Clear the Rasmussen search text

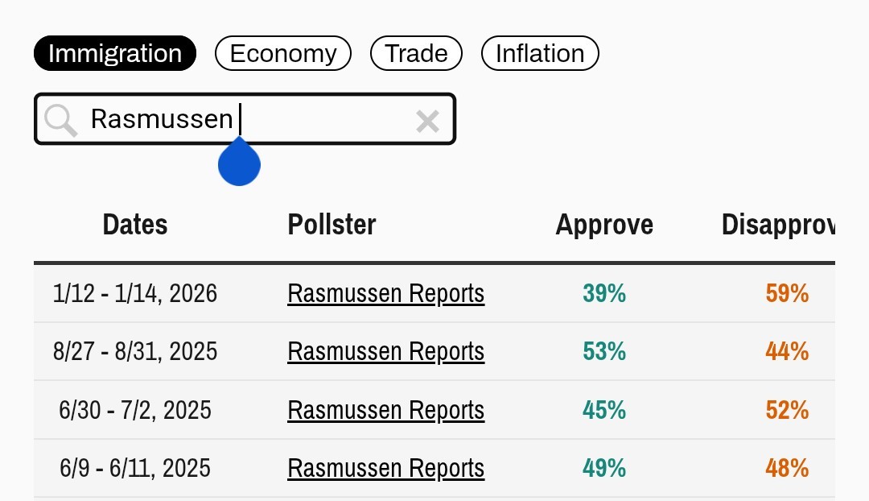(427, 121)
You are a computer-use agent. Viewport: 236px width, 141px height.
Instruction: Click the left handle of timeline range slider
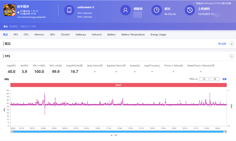[x=12, y=131]
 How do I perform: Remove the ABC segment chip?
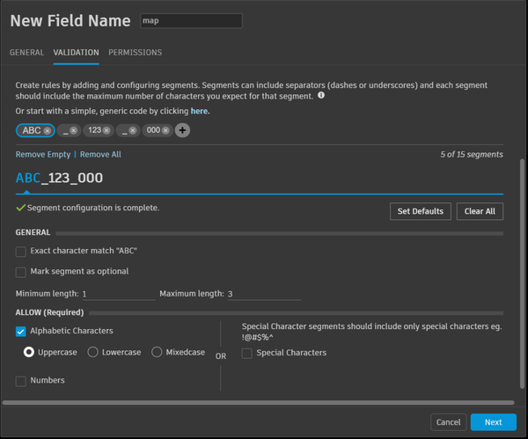(x=48, y=130)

Activity -
In the data above, find the line with "Instruction: Click the" and repeat it and every line after it through the end, exactly; leave the pictures out.

Response to the task -
Instruction: Click the left handle of timeline range slider
[x=12, y=131]
 How do I perform: Remove the ABC segment chip?
(x=48, y=130)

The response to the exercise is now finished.